Le think tank américain Stimson Center s’inquiète des risques que pose le stockage d’armes nucléaires dans la base d’Incirlik, en Turquie, à une centaine de kilomètres seulement de la frontière syrienne et quelques mois après une tentative de putsch.
« Il est impossible de savoir si les États-Unis auraient pu maintenir le contrôle sur les armes [de la base d’Incirlik] en cas de guerre civile prolongée en Turquie », s’inquiète le groupe de réflexion américain Stimson Center, dans un rapport publié le dimanche 14 août. Le constat est d’autant plus préoccupant que l’infrastructure militaire, située à 110 kilomètres de la Syrie, où sont notamment présentes les forces de Daech et de groupes islamistes, renferme une cinquantaine d’armes nucléaires américaines.
De manière globale, le think tank fait part de ses craintes quant au stockage par les États-Unis d’armes de destruction massive en dehors de son territoire – et souligne, par ailleurs, le coût élevé que cette option représente. « La présence à l’étranger [d’armes nucléaires] induit le risque qu’elles tombent dans les mains de forces hostiles, ou bien qu’elles deviennent la cibles d’attaques terroristes », détaille le rapport.
Car selon le Stimson Center, malgré toutes leurs précautions, les États-Unis ne peuvent garantir l’inviolabilité des bases militaires de leurs alliés dans lesquelles ils entreposent leur matériel. Le co-auteur du document, Laicie Heeley, précise ainsi à l’agence AFP « qu’il y a des garde-fous importants (...) mais ce ne sont que des dispositifs de protection, cela n’élimine pas le risque. Dans le cas d’un coup d’État [en Turquie], on ne peut pas dire avec certitude que nous aurions été capable de garder le contrôle [des armes nucléaires de la base d’Incirlik] ».
Une instabilité militaire qui remet en cause la fiabilité de la base d’Incirlik
La tentative de coup d’État d’une fraction de l’armée turque, dans la nuit du 15 juillet 2016, a renforcé les préoccupations américaines concernant la sécurité de leurs armements dans le pays. Selon une annonce du président turc Erdogan de fin juillet, en effet, 149 généraux et amiraux ont été limogés, après le putsch raté de la mi-juillet.
La base aérienne d’Incirlik elle-même, où l’arsenal nucléaire américain est stocké, a été impliquée dans cette tentative d’insurrection : son commandant, le général Bekir Ercan Van, ainsi qu’une dizaine d’officiers de l’installation militaire, ont été arrêtés par les autorités turques pour complicité dans la tentative de soulèvement.

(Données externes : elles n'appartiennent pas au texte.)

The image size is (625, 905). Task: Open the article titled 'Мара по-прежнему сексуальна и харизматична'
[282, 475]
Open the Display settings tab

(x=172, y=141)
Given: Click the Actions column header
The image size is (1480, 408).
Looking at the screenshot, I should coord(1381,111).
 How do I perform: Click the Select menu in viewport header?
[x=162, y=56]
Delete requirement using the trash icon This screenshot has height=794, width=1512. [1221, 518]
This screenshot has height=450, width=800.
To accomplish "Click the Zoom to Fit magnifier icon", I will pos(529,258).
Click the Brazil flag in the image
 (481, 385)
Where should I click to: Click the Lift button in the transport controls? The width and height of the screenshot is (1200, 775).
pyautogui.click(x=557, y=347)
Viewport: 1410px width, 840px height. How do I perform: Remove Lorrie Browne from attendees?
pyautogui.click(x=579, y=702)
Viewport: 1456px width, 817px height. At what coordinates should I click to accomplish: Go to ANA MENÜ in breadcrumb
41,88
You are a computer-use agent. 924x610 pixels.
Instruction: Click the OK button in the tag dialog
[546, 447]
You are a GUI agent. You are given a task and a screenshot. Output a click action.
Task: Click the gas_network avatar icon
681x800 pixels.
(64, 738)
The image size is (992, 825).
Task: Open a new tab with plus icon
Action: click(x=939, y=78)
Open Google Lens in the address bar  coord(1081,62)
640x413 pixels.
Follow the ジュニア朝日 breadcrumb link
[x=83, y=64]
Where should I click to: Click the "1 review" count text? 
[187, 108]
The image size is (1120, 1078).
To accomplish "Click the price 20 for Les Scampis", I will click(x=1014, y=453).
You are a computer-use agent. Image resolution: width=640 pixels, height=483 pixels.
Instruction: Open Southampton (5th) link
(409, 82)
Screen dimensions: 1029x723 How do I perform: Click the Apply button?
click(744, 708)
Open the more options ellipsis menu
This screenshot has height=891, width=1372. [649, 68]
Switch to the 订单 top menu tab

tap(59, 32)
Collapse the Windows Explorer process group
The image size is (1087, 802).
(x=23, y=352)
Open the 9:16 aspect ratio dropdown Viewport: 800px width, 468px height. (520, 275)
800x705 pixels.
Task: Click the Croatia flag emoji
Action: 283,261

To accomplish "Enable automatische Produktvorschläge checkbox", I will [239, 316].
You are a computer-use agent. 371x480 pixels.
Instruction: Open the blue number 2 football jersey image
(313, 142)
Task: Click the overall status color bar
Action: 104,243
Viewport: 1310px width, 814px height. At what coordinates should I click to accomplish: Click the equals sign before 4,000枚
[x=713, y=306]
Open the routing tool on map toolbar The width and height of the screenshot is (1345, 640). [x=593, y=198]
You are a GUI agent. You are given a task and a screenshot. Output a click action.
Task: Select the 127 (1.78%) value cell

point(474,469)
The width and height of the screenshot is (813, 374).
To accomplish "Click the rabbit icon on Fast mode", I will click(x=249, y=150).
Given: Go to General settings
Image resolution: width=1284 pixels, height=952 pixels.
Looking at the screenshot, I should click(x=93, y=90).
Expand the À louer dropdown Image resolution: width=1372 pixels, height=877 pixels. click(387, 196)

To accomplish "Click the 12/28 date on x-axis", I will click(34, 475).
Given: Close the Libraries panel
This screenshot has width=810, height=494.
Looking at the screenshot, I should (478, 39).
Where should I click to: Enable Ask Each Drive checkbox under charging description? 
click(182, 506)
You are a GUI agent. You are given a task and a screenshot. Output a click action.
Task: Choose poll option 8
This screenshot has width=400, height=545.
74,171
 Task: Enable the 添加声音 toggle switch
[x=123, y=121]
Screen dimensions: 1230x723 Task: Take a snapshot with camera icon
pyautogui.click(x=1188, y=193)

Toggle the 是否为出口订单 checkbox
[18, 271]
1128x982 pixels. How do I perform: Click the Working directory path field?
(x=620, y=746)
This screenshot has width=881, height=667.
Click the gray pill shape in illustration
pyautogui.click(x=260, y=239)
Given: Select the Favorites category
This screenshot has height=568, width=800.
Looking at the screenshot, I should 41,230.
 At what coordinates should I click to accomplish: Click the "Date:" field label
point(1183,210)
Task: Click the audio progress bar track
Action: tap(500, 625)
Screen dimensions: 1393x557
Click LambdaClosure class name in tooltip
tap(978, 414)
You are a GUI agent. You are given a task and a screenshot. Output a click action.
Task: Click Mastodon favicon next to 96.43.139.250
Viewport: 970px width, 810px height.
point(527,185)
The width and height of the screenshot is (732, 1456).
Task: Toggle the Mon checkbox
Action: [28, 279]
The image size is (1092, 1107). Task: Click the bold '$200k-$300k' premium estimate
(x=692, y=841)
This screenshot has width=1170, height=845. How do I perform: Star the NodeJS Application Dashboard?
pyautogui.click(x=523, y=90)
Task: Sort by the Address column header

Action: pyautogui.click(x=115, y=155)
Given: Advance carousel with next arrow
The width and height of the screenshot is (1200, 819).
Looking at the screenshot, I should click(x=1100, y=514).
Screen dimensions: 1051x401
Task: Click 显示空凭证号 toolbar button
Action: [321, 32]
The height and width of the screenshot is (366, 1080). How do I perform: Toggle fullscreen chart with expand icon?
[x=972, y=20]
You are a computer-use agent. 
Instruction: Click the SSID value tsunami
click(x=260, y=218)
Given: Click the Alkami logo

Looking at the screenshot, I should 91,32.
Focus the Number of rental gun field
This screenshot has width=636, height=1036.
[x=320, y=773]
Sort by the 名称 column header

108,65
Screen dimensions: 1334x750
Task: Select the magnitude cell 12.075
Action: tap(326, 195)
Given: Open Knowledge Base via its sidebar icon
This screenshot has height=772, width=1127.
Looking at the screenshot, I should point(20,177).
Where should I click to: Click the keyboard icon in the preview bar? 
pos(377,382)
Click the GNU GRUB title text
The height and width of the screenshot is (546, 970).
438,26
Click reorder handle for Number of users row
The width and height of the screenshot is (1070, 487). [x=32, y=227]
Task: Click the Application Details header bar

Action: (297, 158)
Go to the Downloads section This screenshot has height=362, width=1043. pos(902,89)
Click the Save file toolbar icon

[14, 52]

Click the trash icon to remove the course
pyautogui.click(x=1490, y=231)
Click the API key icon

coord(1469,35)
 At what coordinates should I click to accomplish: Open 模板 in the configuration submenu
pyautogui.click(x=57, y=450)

La base en question, située dans le sud du pays, est utilisée par l’armée turque mais également par l’aviation américaine, dans le cadre de la coalition internationale contre l’État islamique menée par les États-Unis.
Refroidissement des relations turco-américaines
Aux doutes sur la sécurité des armes stockées à Incirlik s’ajoute une apparition de tensions entre Washington et son allié turc, depuis la tentative de putsch. Ankara reproche en effet aux États-Unis de tarder à extrader l’intellectuel et prédicateur religieux Fethullah Gülen, résidant en Amérique depuis 1999 et accusé par les autorités turques d’avoir orchestré la rébellion d’une partie de l’armée.
La semaine dernière, le président Erdogan a lancé un ultimatum aux États-Unis, déclarant que ceux-ci devraient « tôt ou tard faire un choix : soit la Turquie, soit la FETO » – selon le terme utilisé par le gouvernement turc pour désigner les partisans de Gülen.